With some discussions with volunteers in Wikimania, some people are really keen on having ability to share query results of WCQS/WDQS without auth even if it's stale. Like basically HTML of the result copied and stored somewhere.

A general problem of pressure on query services is that sometimes I just want the cached data to share it, sometimes I want to run it right now. Something that's already decently solved in Quarry. In Quarry, sharing a db query result doesn't need an account nor does anything heavy internally (it doesn't do any actual db query) but building a new query to share does need the OAuth dance.

some people are really keen on having ability to share query results of WCQS/WDQS without auth even if it's stale. Like basically HTML of the result copied and stored somewhere.

See also: T104762: Setup sparqly service at https://sparqly.wmflabs.org/ (like Quarry but for SPARQL)

Has there been any recent progress on this? T348269 by one of the preeminent reusers of SDC, in both scale and impact, seems relevant; but that remains untriaged and this one is High but unassigned.

Usage seems surprisingly steady at 2.5-3 q/s, is there any information about how it's currently being used?
cc @Ladsgroup @Spinster @Fuzheado

In T297995#9695199, @Sj wrote:

Usage seems surprisingly steady at 2.5-3 q/s, is there any information about how it's currently being used?

I think that's just monitoring and health checks (it averages to 1 query per server per second), I'm skeptical anyone is actually using it.

With some discussions with volunteers in Wikimania, ...

This keeps coming up for me too, at basically every in-person event I attend; T297995#8872458 is from the 2023 Wikimedia Hackathon, it was also brought up during a GLAM discussion at 2023 WikiConference North America, and then again this past weekend at 2024 WikiConference North America.

Aha, thanks @Legoktm. Perhaps we could

a) get stats on non-monitoring usage [to confirm that this is low], and 
b) turn off auth for a month to see how usage changes?
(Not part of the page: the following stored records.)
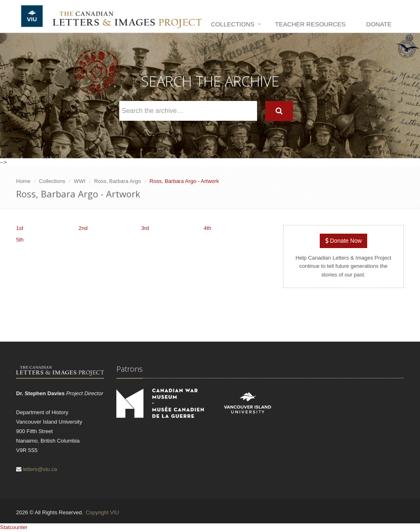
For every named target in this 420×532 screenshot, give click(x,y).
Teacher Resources (310, 24)
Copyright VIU (102, 512)
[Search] (279, 111)
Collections (233, 24)
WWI (80, 181)
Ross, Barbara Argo (117, 181)
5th (20, 239)
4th (208, 228)
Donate (379, 24)
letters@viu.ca (40, 469)
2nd (83, 228)
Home (23, 181)
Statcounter (14, 527)
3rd (145, 228)
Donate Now (343, 241)
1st (19, 228)
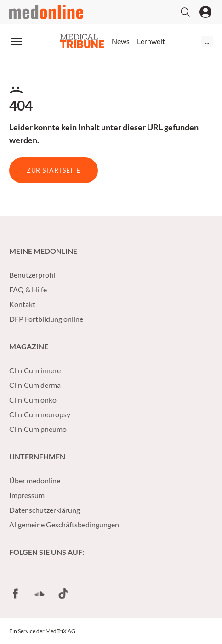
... (207, 41)
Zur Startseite (53, 170)
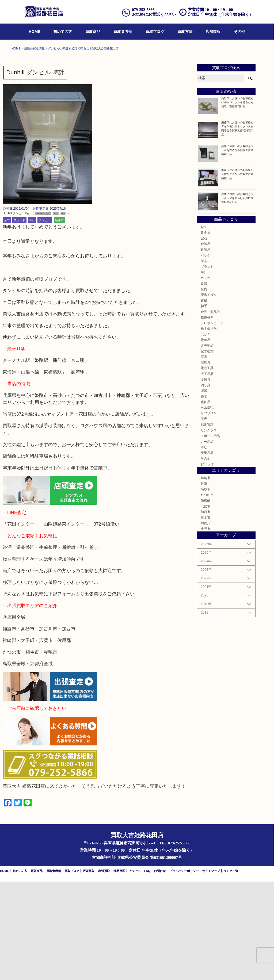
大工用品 (207, 472)
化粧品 (206, 500)
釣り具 (206, 483)
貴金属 (206, 331)
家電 (204, 455)
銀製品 (206, 348)
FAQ (147, 969)
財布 (204, 359)
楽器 (204, 489)
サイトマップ (211, 969)
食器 (204, 382)
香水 (204, 495)
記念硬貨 (207, 449)
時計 (32, 318)
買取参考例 (123, 31)
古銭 (204, 399)
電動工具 (207, 466)
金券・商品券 (210, 410)
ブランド (19, 318)
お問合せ (159, 969)
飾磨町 (206, 599)
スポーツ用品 (210, 534)
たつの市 (207, 593)
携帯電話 (207, 523)
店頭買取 (88, 969)
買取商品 (93, 31)
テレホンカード (212, 421)
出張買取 (104, 969)
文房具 (206, 478)
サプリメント (210, 511)
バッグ (206, 353)
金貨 (204, 387)
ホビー (206, 545)
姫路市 (59, 318)
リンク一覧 (231, 969)
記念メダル (209, 393)
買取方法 (185, 31)
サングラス (209, 528)
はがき (206, 433)
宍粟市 (206, 605)
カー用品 (207, 540)
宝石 (204, 336)
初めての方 (62, 31)
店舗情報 (213, 31)
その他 (239, 31)
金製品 (206, 342)
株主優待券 (209, 427)
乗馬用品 (207, 551)
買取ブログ (155, 31)
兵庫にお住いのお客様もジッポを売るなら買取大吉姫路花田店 (237, 248)
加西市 (206, 610)
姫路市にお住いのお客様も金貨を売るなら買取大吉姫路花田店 (237, 272)
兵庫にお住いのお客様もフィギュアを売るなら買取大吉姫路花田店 (237, 296)
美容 (204, 517)
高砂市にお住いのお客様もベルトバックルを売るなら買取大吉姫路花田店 (237, 200)
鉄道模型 (207, 415)
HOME (34, 31)
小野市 (206, 627)
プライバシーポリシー (184, 969)
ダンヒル (44, 318)
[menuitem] (34, 32)
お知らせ (207, 562)
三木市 (206, 616)
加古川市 (207, 621)
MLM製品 (207, 506)
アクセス (135, 969)
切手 (204, 404)
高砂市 (206, 587)
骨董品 (206, 438)
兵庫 (204, 582)
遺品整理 (119, 969)
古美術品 (207, 444)
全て (7, 318)
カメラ (206, 376)
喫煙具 (206, 461)
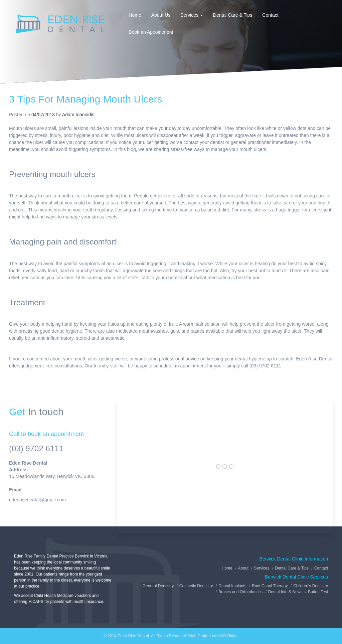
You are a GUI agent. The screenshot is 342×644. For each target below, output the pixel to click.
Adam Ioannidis (78, 115)
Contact (270, 15)
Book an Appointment (151, 32)
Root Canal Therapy (270, 586)
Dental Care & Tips (233, 15)
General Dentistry (158, 586)
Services (192, 15)
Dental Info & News (285, 592)
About (243, 568)
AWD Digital (228, 636)
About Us (161, 15)
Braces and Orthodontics (240, 592)
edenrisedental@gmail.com (37, 500)
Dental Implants (232, 586)
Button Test (318, 592)
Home (135, 15)
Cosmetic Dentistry (196, 586)
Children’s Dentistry (311, 586)
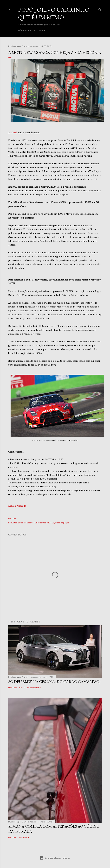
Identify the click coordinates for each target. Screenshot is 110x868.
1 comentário (25, 837)
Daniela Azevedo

@Ladsgroup @AUgolnikova-WMF what do you think?

[The above comment is removed given some other discussion that is going around on this topic]

Turning authentication off for a month wouldn't exactly incentivize anyone to use it. I certainly wouldn't build something dependent on a service I knew would break in 30 days.

Just as a note. I am using WCQS and my most use cases are

  • download and track certain properties added to SDC ( Finna id, phash, dhash identifiers, author metadata of the photos, coordinates ... ) for FinnaUploadBot
  • query images for articles without photos for the competitions (Federated queries between WQS, WCQS)
  • stats

I am mostly using Pywikibot for this as we figure out how to do the WCQS authentication using it ( T345342 ), however even with Pywikibot user needs to time to time to go manually to https://commons-query.wikimedia.org using web browser to keep the Pywikibot authentication working as the authentication will silently fail after some weeks without doing it.

Also using pywikibot doesn't also solve the problem how to do a federated SPARQL queries from other endpoints to WCQS. (For example from local Apache Jena Fuseki or OpenStreetMap's Sophox)

It would be much easier to use if the authentication would be removed.